Evaluation of histochemical observations of activity of acid hydrolases obtained with semipermeable membrane techniques

Three distinct isoenzymes of acid phosphatase have been separated from extracts of m.gastrocnemius of normal and of vitamin E deficient rabbits by gel filtration and polyacrylamide gel electrophoresis. These isoenzymes, termed I, II and III, have molecular weights of: 110,000--130,000, 60,000--78,000 and 12,500--14,500. Isoenzymes I and II split the substrates 4-methylumbelliferyl phosphate and naphthol AS-BI phosphate and the activity is strongly increased in the muscles of vitamin E deficient rabbits.

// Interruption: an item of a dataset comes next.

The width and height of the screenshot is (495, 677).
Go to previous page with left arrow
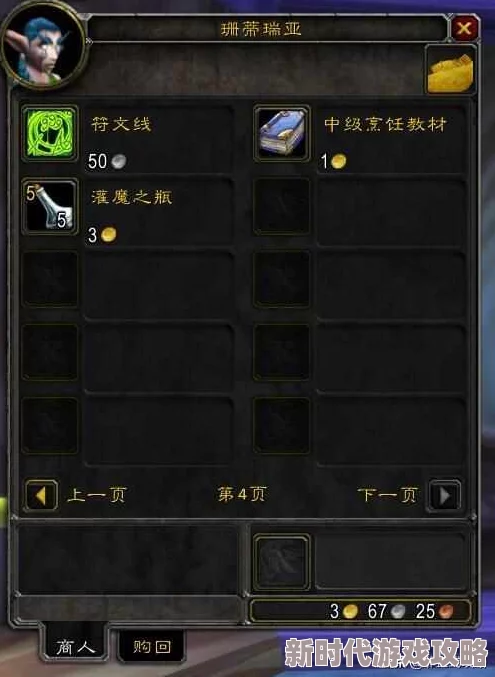(x=41, y=496)
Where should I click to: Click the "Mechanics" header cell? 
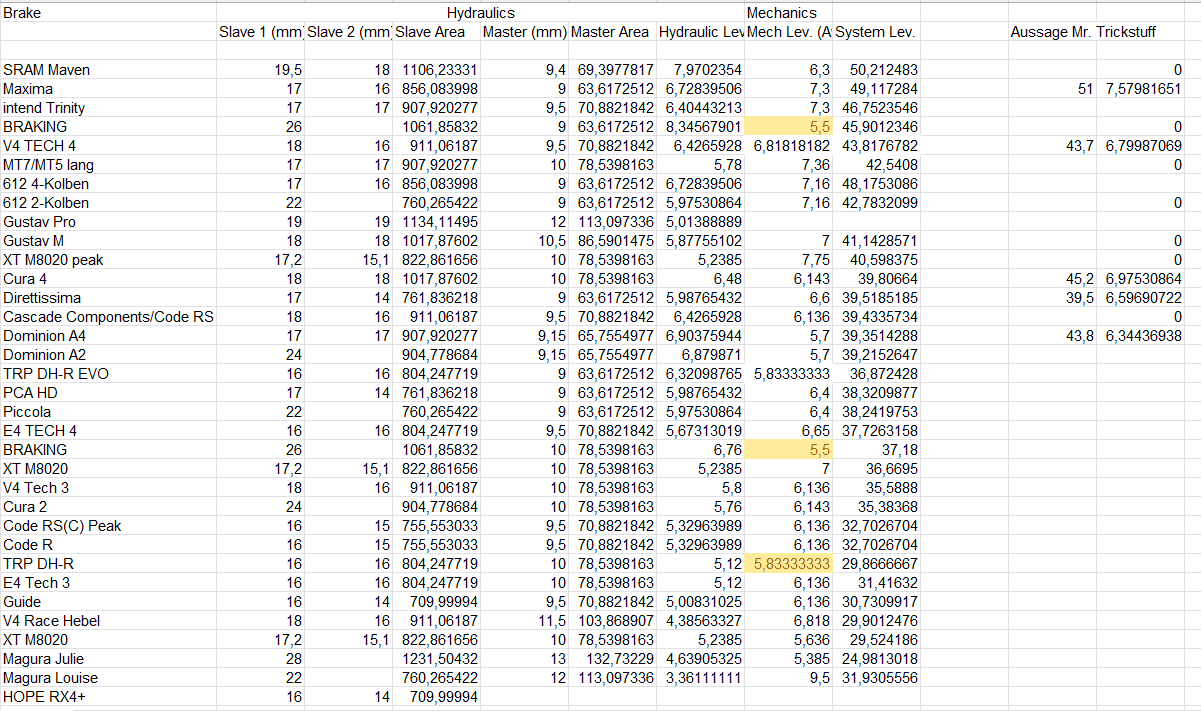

Isoenzyme III splits only 4-methylumbelliferyl phosphate and the activity is not increased in the muscles of vitamin E deficient rabbits. The pH-optimum for isoenzymes I and II is 4.8 and for isoenzyme III 5.5. It has been shown that the histochemical semipermeable membrane technique, using substrate naphthol AS-BI phosphate, is a very reliable technique for demonstrating activity of the isoenzymes I and II in tissue sections. On the other hand, activity of isoenzyme III cannot be demonstrated with this histochemical technique. In pathologically altered muscles, the activity of the isoenzymes I and II is greatly increased whilst the activity of isoenzyme III is not significantly altered.